This panel will present Cognitive Work Analysis as a framework that guides the design of information systems. Cognitive Work Analysis embraces complexity by providing for multi-dimensional analyses of the use of information systems and their contexts.
The panel will give an overview of the Cognitive Work Analysis framework including discussions of its historical, methodological, and theoretical position in relation to other movements in Information Science, particular with respect to Human Information Behavior research. Furthermore, the panel will give two examples of how Cognitive Work Analysis can enrich Information Science; one example will discuss the formulation of a work centered approach to the design of classification schemes, and the second example will discuss the analysis of information needs for indexing documents.

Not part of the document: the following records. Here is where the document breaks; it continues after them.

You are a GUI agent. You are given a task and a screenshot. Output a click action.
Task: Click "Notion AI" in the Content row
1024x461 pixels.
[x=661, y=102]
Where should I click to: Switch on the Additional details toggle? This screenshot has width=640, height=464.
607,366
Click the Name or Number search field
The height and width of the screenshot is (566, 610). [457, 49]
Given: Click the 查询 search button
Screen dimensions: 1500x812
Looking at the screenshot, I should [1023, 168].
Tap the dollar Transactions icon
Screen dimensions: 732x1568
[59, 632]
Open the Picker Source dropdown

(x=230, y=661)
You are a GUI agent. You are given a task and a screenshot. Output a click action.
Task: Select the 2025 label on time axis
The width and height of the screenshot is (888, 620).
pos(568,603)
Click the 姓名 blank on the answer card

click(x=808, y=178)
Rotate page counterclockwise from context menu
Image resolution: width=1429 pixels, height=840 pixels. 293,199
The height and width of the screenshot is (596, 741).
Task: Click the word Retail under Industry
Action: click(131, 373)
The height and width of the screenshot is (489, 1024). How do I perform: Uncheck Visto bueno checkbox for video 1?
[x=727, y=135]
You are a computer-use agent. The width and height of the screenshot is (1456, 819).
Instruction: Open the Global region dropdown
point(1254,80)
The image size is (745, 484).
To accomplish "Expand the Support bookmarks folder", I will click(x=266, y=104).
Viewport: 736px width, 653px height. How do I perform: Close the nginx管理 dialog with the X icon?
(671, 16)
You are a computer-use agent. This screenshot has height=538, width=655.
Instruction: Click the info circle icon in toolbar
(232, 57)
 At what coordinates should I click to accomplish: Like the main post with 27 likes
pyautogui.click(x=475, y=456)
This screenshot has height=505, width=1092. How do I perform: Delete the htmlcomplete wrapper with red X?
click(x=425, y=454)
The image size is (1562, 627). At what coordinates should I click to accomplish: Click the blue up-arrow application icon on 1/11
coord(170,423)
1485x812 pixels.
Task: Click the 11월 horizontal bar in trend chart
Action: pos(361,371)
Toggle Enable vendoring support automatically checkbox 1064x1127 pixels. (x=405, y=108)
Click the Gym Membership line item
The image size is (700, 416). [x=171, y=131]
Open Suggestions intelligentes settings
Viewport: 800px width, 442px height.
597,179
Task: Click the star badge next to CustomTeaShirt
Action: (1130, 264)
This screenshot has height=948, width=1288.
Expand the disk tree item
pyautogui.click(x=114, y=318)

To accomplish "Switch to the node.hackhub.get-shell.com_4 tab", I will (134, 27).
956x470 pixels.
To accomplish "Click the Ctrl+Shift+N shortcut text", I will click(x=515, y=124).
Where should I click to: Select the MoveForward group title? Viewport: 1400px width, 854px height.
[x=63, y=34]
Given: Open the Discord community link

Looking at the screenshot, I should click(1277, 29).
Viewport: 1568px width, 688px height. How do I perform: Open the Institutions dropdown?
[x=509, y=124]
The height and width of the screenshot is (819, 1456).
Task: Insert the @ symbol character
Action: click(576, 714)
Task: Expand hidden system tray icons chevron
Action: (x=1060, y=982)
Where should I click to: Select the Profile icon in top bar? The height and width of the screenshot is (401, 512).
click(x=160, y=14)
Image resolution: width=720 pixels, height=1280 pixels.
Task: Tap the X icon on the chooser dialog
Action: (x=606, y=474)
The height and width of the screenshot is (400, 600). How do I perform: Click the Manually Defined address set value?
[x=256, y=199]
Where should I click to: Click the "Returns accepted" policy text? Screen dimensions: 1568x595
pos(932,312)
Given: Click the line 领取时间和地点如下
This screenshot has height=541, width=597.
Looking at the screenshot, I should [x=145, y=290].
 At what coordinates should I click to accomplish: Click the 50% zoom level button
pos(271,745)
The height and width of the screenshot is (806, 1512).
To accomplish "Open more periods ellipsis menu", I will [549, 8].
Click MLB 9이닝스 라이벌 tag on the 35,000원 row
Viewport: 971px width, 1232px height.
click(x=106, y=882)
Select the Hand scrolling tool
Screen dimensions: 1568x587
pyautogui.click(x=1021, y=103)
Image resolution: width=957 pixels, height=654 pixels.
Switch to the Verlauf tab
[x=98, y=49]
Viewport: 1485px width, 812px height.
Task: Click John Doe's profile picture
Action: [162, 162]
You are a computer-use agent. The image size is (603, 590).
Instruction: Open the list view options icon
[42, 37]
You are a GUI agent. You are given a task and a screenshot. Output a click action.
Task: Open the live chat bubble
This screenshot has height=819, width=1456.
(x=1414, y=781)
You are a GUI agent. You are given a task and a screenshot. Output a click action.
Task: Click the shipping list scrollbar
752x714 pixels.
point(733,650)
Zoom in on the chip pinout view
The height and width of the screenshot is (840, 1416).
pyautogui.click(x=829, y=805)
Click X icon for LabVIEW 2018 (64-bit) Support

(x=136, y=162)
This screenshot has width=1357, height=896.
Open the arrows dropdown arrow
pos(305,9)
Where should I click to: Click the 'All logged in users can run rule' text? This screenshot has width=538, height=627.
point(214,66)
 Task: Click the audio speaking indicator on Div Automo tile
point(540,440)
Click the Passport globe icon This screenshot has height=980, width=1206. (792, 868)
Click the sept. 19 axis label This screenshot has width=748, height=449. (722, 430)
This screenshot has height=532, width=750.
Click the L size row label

The Cognitive Work Analysis framework can be applied to analyze the work people do, the tasks they perform, the decisions they make, their information behavior, and the context in which they perform their work - all for the purpose of systems design. The framework is one of the few tools, which offer a mechanism to transfer results from an in-depth analysis of human-information-work interaction directly to design requirements. Cognitive Work Analysis is useful for the study of human-information interaction and for the design of information systems because: - It provides for a holistic approach that makes it possible to account for several dimensions simultaneously. - It facilitates an in-depth examination of the various dimensions of a context. - It provides a structure for the analysis of human-information interaction, rather than subscribing to specific theories, models, or methods.
The Cognitive Work Analysis framework is a powerful guide for the design of information systems for specific situations because many aspects--personal, social, technological, and organizational--play a role simultaneously and interdependently and the framework provides a means for capturing these and translating them into systems design.